"EqualLogic has been dominant in the iSCSI space, especially in focusing on the channel," said Tony Asaro, analyst with the Enterprise Strategy Group (ESG). EqualLogic has more than 3,500 customers and had filed a form S-1 with the Securities and Exchange Commission (SEC), beginning the process of going public. Besides short-circuiting EqualLogic's IPO, Dell's deal raised questions about its partnership with EqualLogic competitor EMC Corp.
Dell officials also said they liked the way EqualLogic has positioned its iSCSI products to take advantage of the VMware craze -- EqualLogic was the first iSCSI SAN vendor officially certified with VMware last year.
"We needed the product to be easy to use, and EqualLogic is the clear leader in that category," said Mike Arterbury, director of storage operations at Dell, pointing out that VMware is also Dell's No. 1 reseller for servers.
Dell's $1.4 billion plunge into iSCSI could also give that protocol a huge boost in networked storage, which has been dominated by Fibre Channel. "A market creation is going to occur here," Asaro said. "There have been pockets of SMB storage activity, but that market has not yet really taken off."
Dell and EqualLogic have had a similar focus on the
The deal also raised questions about the EMC/Dell partnership. Dell has been reselling EMC's AX150 and Clariion arrays for years and accounts for approximately 16% of EMC's total storage revenue. Dell's support for the AX150 took a hit with the launch last month of its MD3000i product, an entry-level iSCSI SAN based on Dell's PowerEdge server hardware and iSCSI software from LSI Corp.
EMC's party line is that the EqualLogic deal won't affect Dell's relationship with EMC "The announced acquisition shores up Dell's PowerVault iSCSI line for the low end," according to an EMC spokesperson. "There's really no change -- we've always had a relationship with PowerVault at the low end and Clariion above that, and we don't expect to change the positive nature of the relationship."
Arterbury said EqualLogic's products won't be competitive to EMC's within its product line. Dell has already taken pains to avoid a clash between the MD3000i and the low end of the Clariion line by emphasizing that only the Clariion offerings contain replication, though many products on the market comparable to the MD3000i include the feature.
People outside of Dell and EMC aren't so sure. "I'd find it hard to believe that EMC wouldn't be concerned about this," Asaro said. "This acquisition probably won't hurt their existing business, but it means they won't have the opportunity to get into this new burgeoning market."
Financial analyst Aaron Rakers of Wachovia Corp. said he expected the deal to have a negative impact on EMC's share price today. "While the Clariion product focuses on the high end and iSCSI is aimed at the low end, this could be a sign that Dell might be looking at bolstering its internal storage production capabilities down the line, a negative for EMC," Rakers wrote in a note to clients.

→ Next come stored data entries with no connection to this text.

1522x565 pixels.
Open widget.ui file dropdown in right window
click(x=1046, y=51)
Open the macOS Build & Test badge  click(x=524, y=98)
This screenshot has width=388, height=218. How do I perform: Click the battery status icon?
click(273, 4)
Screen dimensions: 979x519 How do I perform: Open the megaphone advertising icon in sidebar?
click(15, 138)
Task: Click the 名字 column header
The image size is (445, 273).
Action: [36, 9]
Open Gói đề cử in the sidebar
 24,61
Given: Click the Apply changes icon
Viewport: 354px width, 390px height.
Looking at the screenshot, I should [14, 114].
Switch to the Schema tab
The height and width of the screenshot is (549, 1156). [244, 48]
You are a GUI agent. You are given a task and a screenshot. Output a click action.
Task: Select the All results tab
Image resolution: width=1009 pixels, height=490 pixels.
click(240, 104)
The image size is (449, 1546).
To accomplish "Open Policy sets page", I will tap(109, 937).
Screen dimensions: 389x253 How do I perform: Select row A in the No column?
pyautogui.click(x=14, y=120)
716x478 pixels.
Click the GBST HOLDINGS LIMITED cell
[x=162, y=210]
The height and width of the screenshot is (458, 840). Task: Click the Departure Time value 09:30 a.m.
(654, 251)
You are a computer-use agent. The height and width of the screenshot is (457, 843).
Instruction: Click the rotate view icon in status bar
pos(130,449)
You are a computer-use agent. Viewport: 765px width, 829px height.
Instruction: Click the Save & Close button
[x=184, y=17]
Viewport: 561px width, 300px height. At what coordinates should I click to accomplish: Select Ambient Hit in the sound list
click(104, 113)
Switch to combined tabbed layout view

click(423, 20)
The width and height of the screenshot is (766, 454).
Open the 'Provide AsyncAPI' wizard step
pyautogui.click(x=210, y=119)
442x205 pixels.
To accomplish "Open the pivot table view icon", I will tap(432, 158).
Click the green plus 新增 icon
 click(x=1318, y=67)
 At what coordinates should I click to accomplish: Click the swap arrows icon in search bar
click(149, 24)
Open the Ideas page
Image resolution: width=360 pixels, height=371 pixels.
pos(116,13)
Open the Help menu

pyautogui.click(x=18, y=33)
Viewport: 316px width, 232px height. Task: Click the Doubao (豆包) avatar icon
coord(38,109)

Moreover, beyond the promise that the products will be positioned cooperatively, Dell isn't saying exactly how that positioning will work. "It's very early days here -- in 60 to 75 days we'll sort all that out," Arterbury said.
Also not yet sorted out is how much of EqualLogic's management will remain with the company as it's folded into Dell, if EqualLogic will be run as a separate subsidiary or integrated, or if all of EqualLogic's product offerings will remain on the market.
EqualLogic, which was expected to complete its IPO by the end of the year, had $91 million in revenue and lost $1.9 million in the first nine months of 2007, according to its most recent S-1 filing. For 2006, EqualLogic had $68 million in revenue and lost $4.3 million. Its revenues more than doubled between 2005 and 2006, and were on pace to more than double again this year.